How Rare playtest Sea of Thieves using automated testing, enabling over 100 internal deployments before public launch.

June 26, 2019

14 Min Read

AI and Games is a crowdfunded series about research and applications of artificial intelligence in video games. If you like my work please consider supporting the show over on Patreon for early-access and behind-the-scenes updates.

'The AI of Sea of Thieves' is released in association with the UKIE's '30 Years of Play' programme: celebrating the past, present and future of the UK interactive entertainment industry. Visit their website for links to interviews, videos, podcasts and events.

Over the last three entries of AI and Games I've looked at the various AI systems behind Sea of Thieves with insights from some of the developers involved at the studio . Making games - like any piece of software, is a monumental task when taken from earliest concepts all the way to the final finished product. So in this final entry, we're going to look at the test-driven development philosophy Rare adopted for this project. How it enables developers to catch many of the hidden bugs in AI and gameplay systems before they ever reach players and the internal deployment tools built to enable Sea of Thieves to be updated and released to players quickly.
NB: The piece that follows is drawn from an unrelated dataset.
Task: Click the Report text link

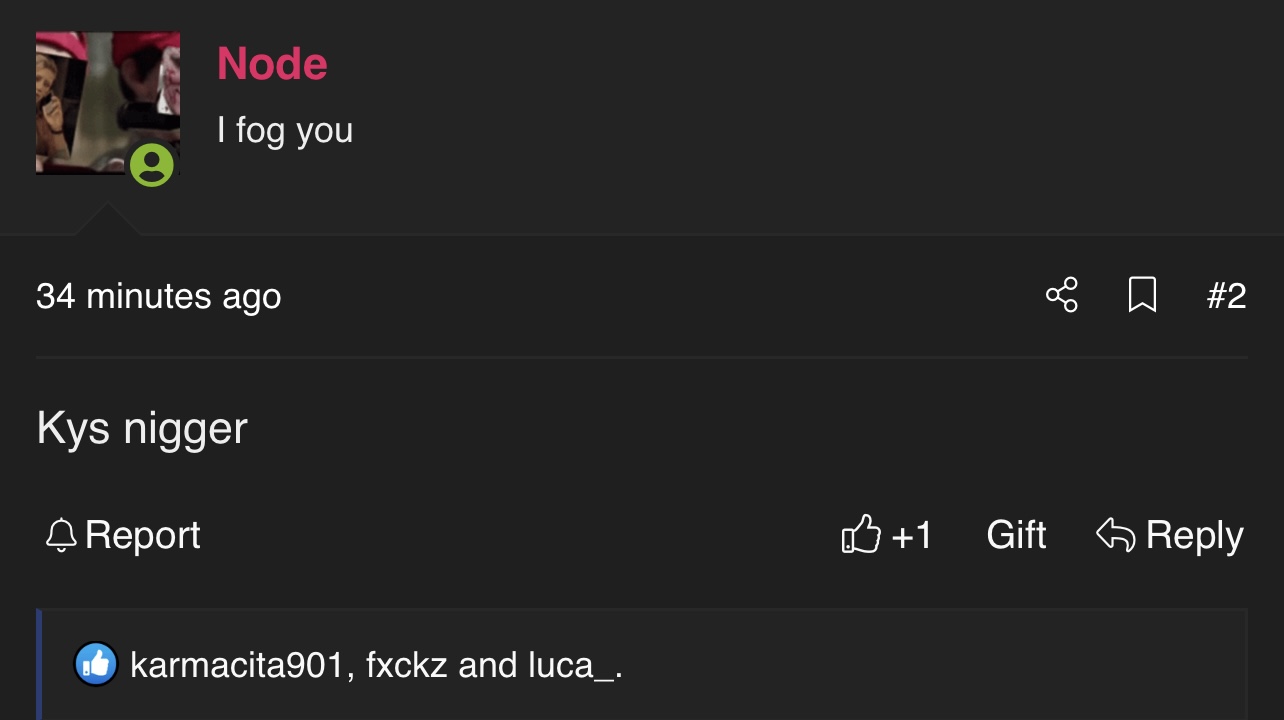Action: (x=143, y=535)
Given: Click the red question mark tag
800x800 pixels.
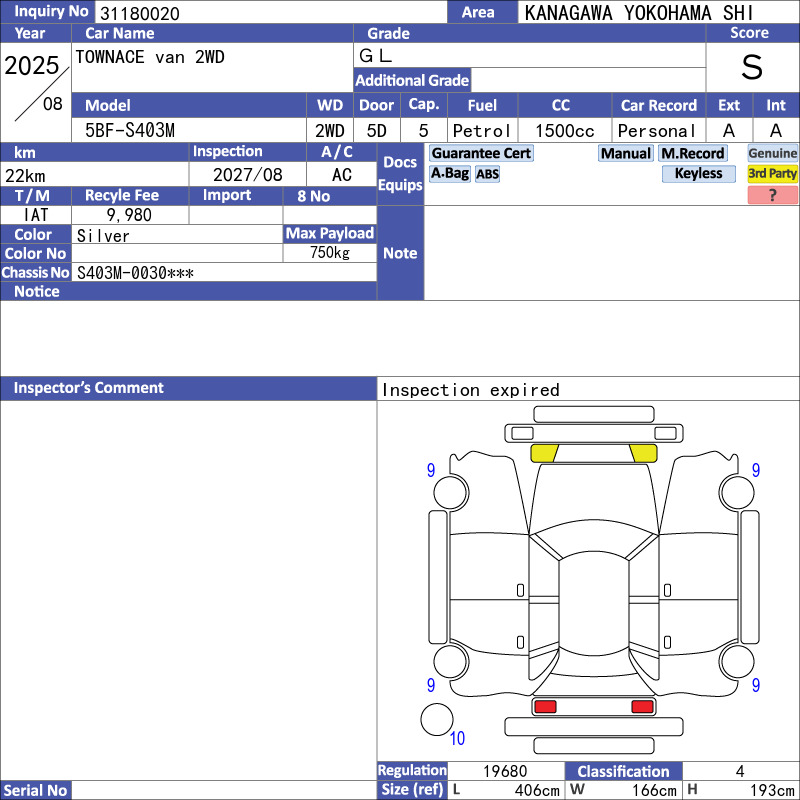Looking at the screenshot, I should [x=772, y=195].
Game Dev, Bugs and Bug Fixing

But first, I want to talk about how games are typically built. When a video game starts development it's traditionally built around milestones whereby a game exhibits specific features in relation to the core design; this is how it transitions from a design document or idea among a team into a final product. Programmers start by moving towards first-playable, where the game is often simple and reduced in scope, to alpha, where all mechanics are built, but art assets are incomplete. Followed by beta where the gameplay mechanics are complete as all the art, audio and animation assets are integrated. While a beta build is functionally complete, it's often still got lots of smaller lower-priority bugs that need to be addressed. The project then migrates from Beta to Gold master - often referred to as the game 'going gold' - where it's ready to be pressed to disk and hosted on online storefronts for pre-loading and such.
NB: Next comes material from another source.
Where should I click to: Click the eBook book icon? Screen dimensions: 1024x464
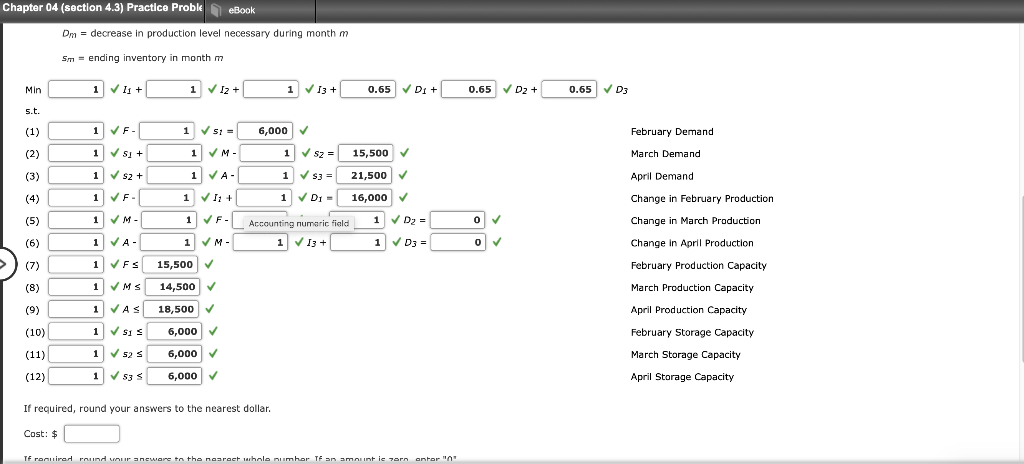(218, 10)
Now games like any software projects are a complicated and challenging process to build and as they increase in scale and complexity it is inevitable that bugs and other issues will begin to manifest. This ranges from features or functions that don't perform as expected, to performance overheads when playing or the games might just crash and break down while running. Now typically, a lot of the more critical bugs are resolved during development given they're impeding a new feature from working as expected. But given the need to ensure features are complete and performing as expected, a lot of the smaller bugs will be dealt with towards the end of development once the game is feature-complete. However, it's not just the issue of bugs you know that exist, but the many little ones you didn't even know were there and the new bugs you'll create by fixing existing ones.

Given the feature-driven approach as we transition from alpha to beta to gold, these bugs are typically what dominates the closing stages of a games development as we polish up the final product to reach the standards that we as developers seek and subsequently release it to customers and clients. It's often why games have update patches on digital storefronts in the opening weeks after launch given there are still things being found and remedied after the game has gone gold and sent to be burned on retail discs. Squashing these bugs in run up to launch can be one of the most strenuous periods for any development team given the deadline is fast approaching and that bug lists needs to be nailed down. It's something I've experienced myself both in software development, but also when shipping my own games too as the project only really starts to come together in the closing weeks as everything behaves as intended.

However, for Sea of Thieves, the lead engineering team at Rare realised that not only is this approach ill-suited to game development, it's simply unsustainable when working on a live service game. If your game is being updated with new content all the time, then the traditional 'finish line' for launching the product never materialises, it just keeps moving farther and farther away from you and that can have an adverse effect on the development team. Plus as new features are constantly being added into the game, there's a very real chance that all of that hard work in squashing bugs for the last release is undone as new elements are added to the game. As such, when starting work on Sea of Thieves, Rare's engineers adopted a process known as 'test-driven development': whereby tests are embedded in the project that check specific features or functions of the game still operate as intended. When new code or features are to be added to the game, the new code needs to pass all tests in the project (including new ones written for that feature) before it can be safely integrated. This process of testing for bugs as new code is committed to the project can reduce the number of issues that secretly arise as it moves through each milestone and ultimately minimise the workload for bug fixing as a game approaches a release deadline. Test-driven development is a recognised practice within the software industry as a whole, but it's not adopted as heavily as it could be, often because of the overheads in setting it up and working within that kind of environment.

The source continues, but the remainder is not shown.